2009 at 8:23 pm | by Carolyn Mahaney
How can we as mothers cultivate and express tender love for our teenagers? Here are a few ideas:
A godly mother’s prayers have “great power” (James 5:16), and so who better to pray for our daughters than us? No one knows them the way we do. No one is more familiar with the unique temptations and pressures they face every day. No one can pray for them with keener insight or greater compassion. We should be committed to loving our teenagers by faithfully praying for them. And what’s more, we should inform them of our prayers. As Charles Spurgeon once said, “No man can do me a truer kindness in this world than to pray for me.”
2. Take an interest.
Make it a point to discover your teenagers hobbies and leisure pursuits. Talk to him or her about them and learn to share in their enthusiasm. You may even go a step further and participate in their favorite activities. For example, my daughter Kristin developed a love for the art of cooking as a teenager. So I arranged for us to take some gourmet cooking classes offered by the county. This provided a meaningful experience for the two of us to share, and it was a tangible way to express my tender love for Kristin. “Taking an interest” need not require financial expense, but it does call for a heart for love and enthusiasm for the things your teenager enjoys.
3. Listen closely.
Attentive listening entails an eagerness to hear everything with regard to our teenagers thoughts, feelings and experiences. It’s more than just keeping our mouths shut. Listening means making full eye contact, not looking around with a blank stare. We don’t’ interrupt, yawn, or prematurely formulate an answer. Careful listening will encourage our teens to bare their souls to us and share their innermost thoughts. So let’s make sure our teenagers know we want to hear all about it!
4. Express Affection.
We should lavish affection on our teenagers from the moment they wake up until they go to bed at night. We can do this verbally by simply saying, “I love you,” throughout the day. We can express physical affection through hugs and kisses. In the midst of correction we should reaffirm our love, reminding them that we discipline them because we love them. We never want our teenagers to have a moment’s doubt about our love.
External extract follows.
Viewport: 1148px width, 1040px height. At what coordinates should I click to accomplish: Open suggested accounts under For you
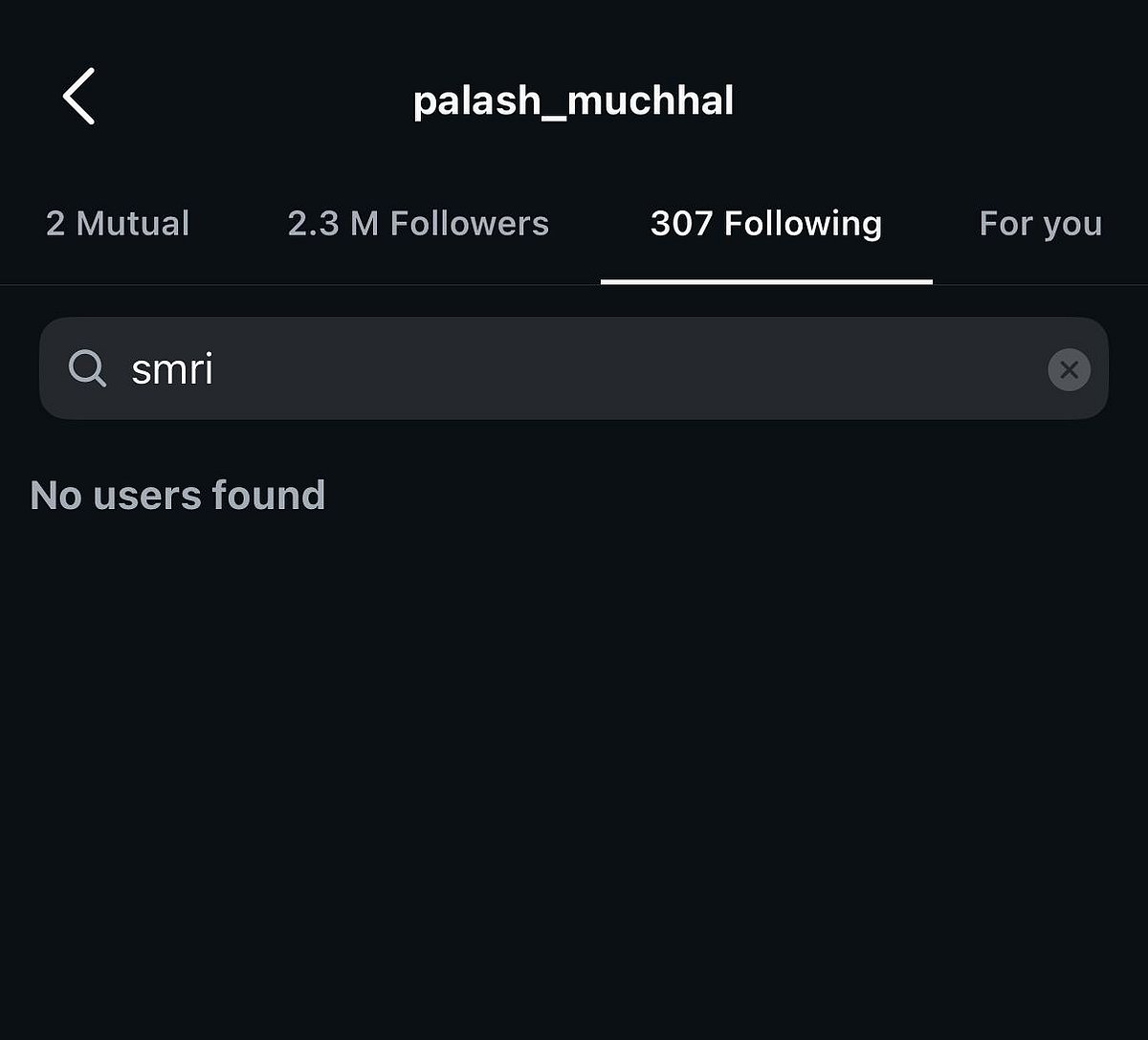pyautogui.click(x=1040, y=224)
Two more ways to tenderly love your teen tomorrow….
2009 at 5:19 pm | by Carolyn Mahaney
Continuing our series on best deals for mothers of teenagers we turn to Titus 2:4 for a priceless nugget of mothering wisdom. It tells us to “love [our] children” tenderly. This may not appear to be a new and novel parenting tip, but J.C. Ryle insisted that this biblical principle is “one grand secret of successful training.”
This tender love he described as “a willingness to enter into childish troubles, a readiness to take part in childish joys—these are the cords by which a child may be led most easily—these are the clues you must follow if you would find the way to their heart.”
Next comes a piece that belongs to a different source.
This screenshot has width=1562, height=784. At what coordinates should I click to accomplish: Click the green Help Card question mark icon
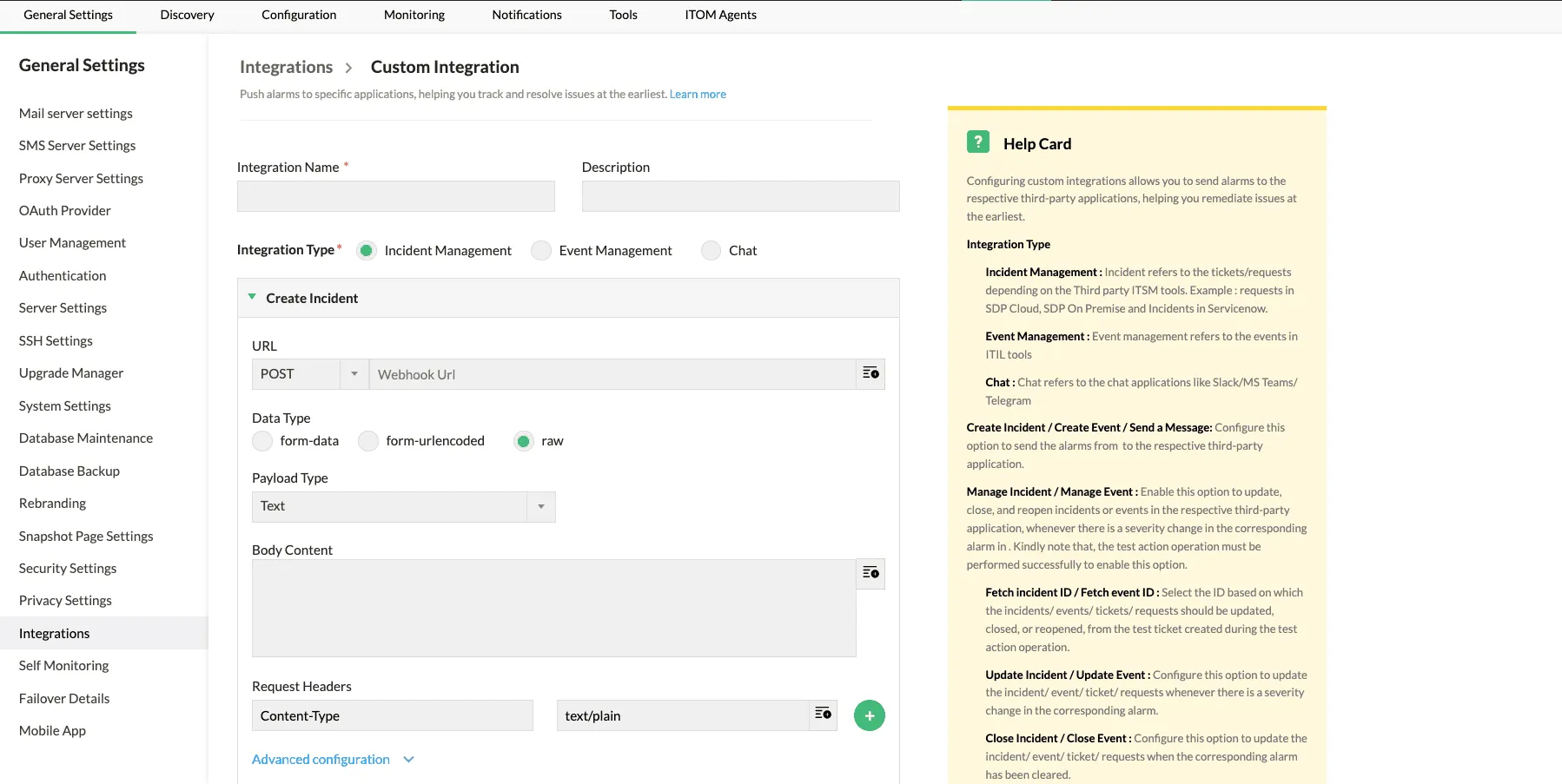(977, 142)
Similarly, Paul Tripp encourages us as parents to “remember what it was like to live in the scary world of the teen years.”
A simple test of the effectiveness of tender love requires only a moment of self-reflection. Don’t we all respond better to a person who takes an interest in us and expresses affection than to someone who tries to force or manipulate us to comply with their wishes?
Our teenagers are no different. Discipline, correction, and training are ineffective and even detrimental when void of tender love. But these same tools are more readily welcomed if they come with a kind and gentle hand. The biblical maxim to treat others as you would like to be treated most certainly applies here.
And wasn’t it a tender love that the Savior showed to us when He granted us salvation? He leads us with “cords of kindness” (Hos. 11:4), and “He does not deal with us according to our sins” (Ps. 103:10.
So the most important reason to show tender love is because it displays Christ’s love to our teenagers.